I tend to use http://bract.github.io and http://GitHub.com/kumarshantanu/dime to get the effect you mentioned. Sorry about the unintentional plug.
But then I end up passing this config map to each function… is this the correct way to go?
And care about it later, in place where it will be executed (especially that this function is still „low level” and does not necessarily have to know anything specific about how configuration will be stored, etc.
@slawek098 there are really 2 concerns to address here - one is storage and encoding of the configuration; the other is turning that configuration into system components that your code can access
For the second concern, there are 2 approaches - represent the system as a map that gets passed to each function (as you said - this is the approach taken by the Component https://github.com/stuartsierra/component and Integrant https://github.com/weavejester/integrant libraries), OR represent it via global Vars (that's the approach taken by the Mount library - https://github.com/tolitius/mount). I'm personally very much in favour of the first approach for most cases, but there is controversy about that in the Clojure community.
About storage and encoding, the typical approach is to store it as EDN - potentially in conjunction with a lib like Aero https://github.com/juxt/aero.
The "evaluation" of that config will depend on the library you use - Integrant offers it's own EDN format, while for Component you may want to use something like Schematic (https://github.com/walmartlabs/schematic)
You can also roll out your own homemade alternative to Component / Integrant, but it can be tricky to get right once you aim at making it REPL-friendly.

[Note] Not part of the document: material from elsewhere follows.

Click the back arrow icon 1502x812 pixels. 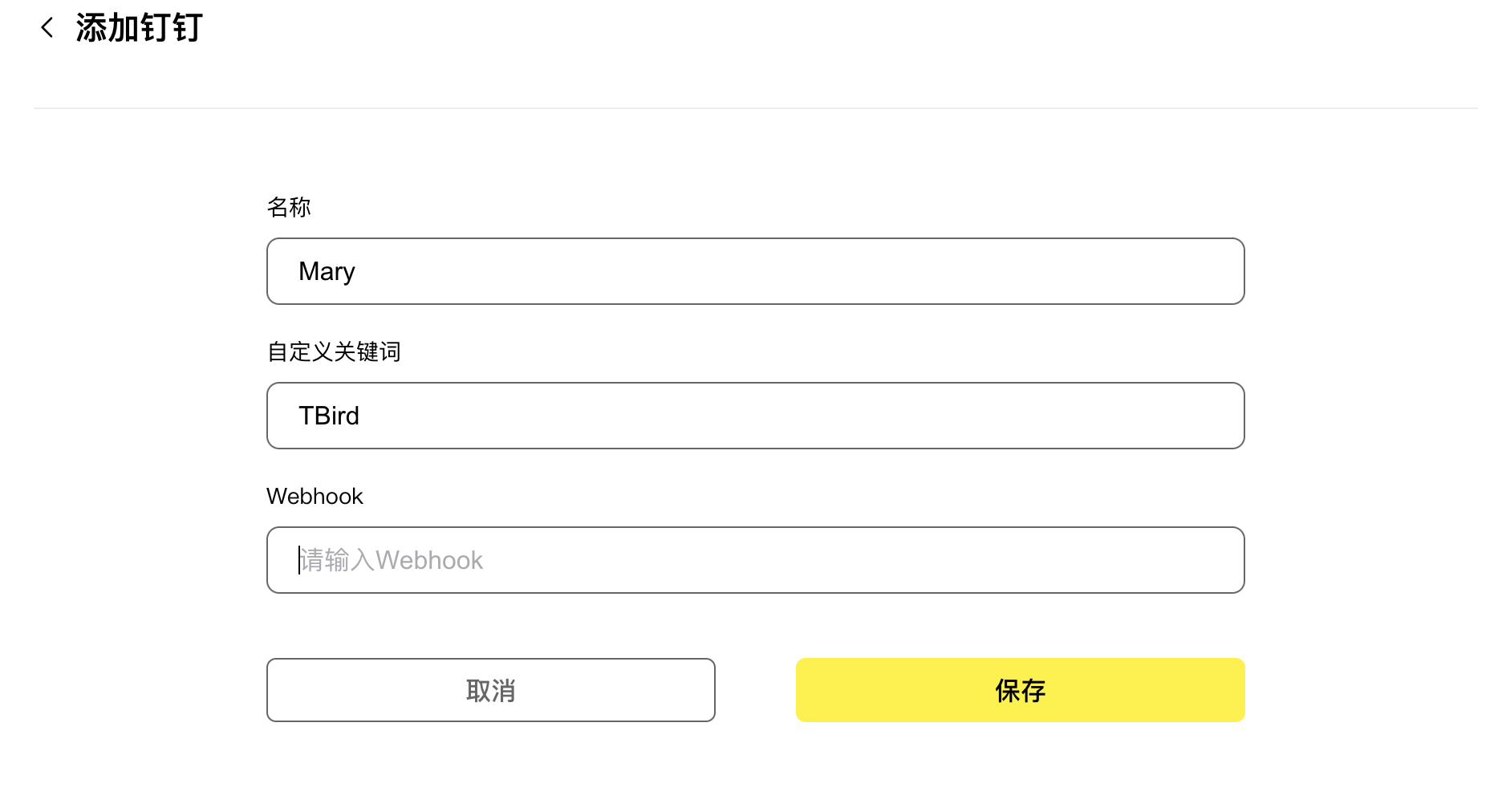tap(47, 28)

Well, usually I've crafted something like „system workflow reloaded” but simpler just to fulfill my needs.
@val_waeselynck Do you happen to know a good example application where integrant is being used to orchestrate the system?
I'm no authority on "good", but there's https://github.com/juxt/edge
@val_waeselynck Thank you! This is useful. I'm curious for typical usage patterns of Integrant. We've created a wrapper around Component that does a lot of the hard work like dependency resolution, configuration boilerplate etc. I'm wondering if I'm missing out, but it seems Integrant still requires a lot of manual work regarding dependency resolution. And I also notice that there are many ways in how you can use integrant (both strength and weakness IMO)

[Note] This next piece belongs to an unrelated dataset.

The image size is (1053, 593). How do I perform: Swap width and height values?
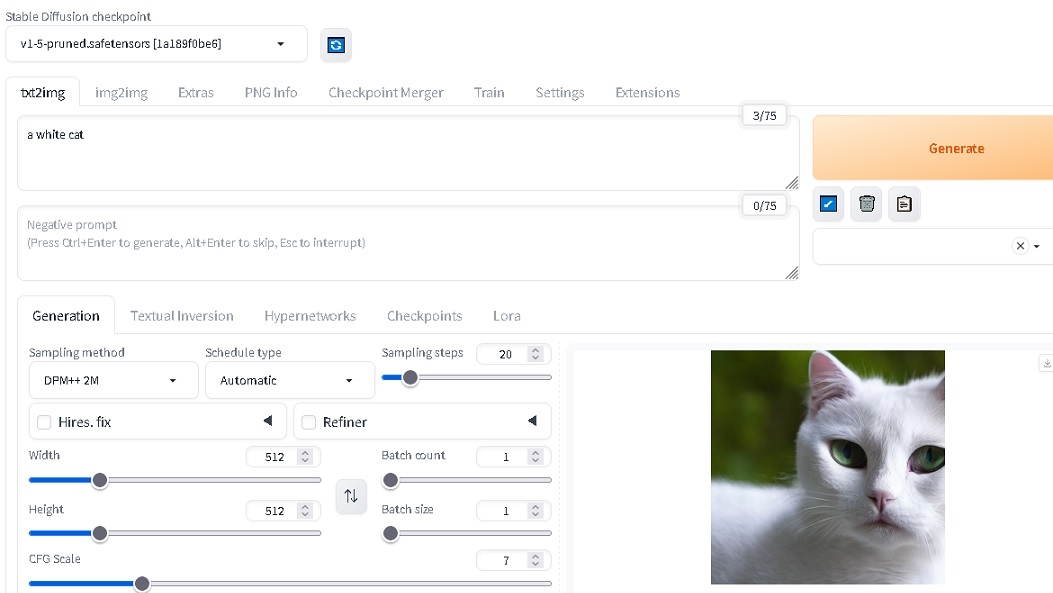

> but it seems Integrant still requires a lot of manual work regarding dependency resolution. What do you mean by that? I don't seem to have encountered this problem.
I mean what I'm trying to say here https://clojurians.slack.com/archives/C03S1KBA2/p1532694523000230?thread_ts=1532683345.000211&cid=C03S1KBA2 Not sure if that's clear enough
@jeroenvandijk cljdoc is one
@mpenet Thank you
Never liked the idea of having functions to be force-fed a system map or other components. But I do like the core idea of components, to have a single entry point to put the system in the right state. For this reason, if I had to pick a mainstream lib, I'd pick mount over ss.components (for instance). In practice though, I rolled my own and never looked back (if you are curious, it's not a library, it's a convention on top of tools.namespace
https://github.com/reborg/scccw/blob/master/COMPONENTS.md).
controversy in action 🙂 I actually very much like the idea of the "system as an argument", because it reifies the environment of your code into a value, making it more programmable and explicit. I find this useful for testing among other things, and also for operations like "forking" etc.
Component vs Mount is the new Vim vs Emacs
You could argue component (or integrant) do not force anything, you're free to add a few fns to make the system accessible globally
the local-vs-global mismatch is gonna hurt though
Oh yes, in theory @mpenet. But people I work with tend to do what the manual and the examples show.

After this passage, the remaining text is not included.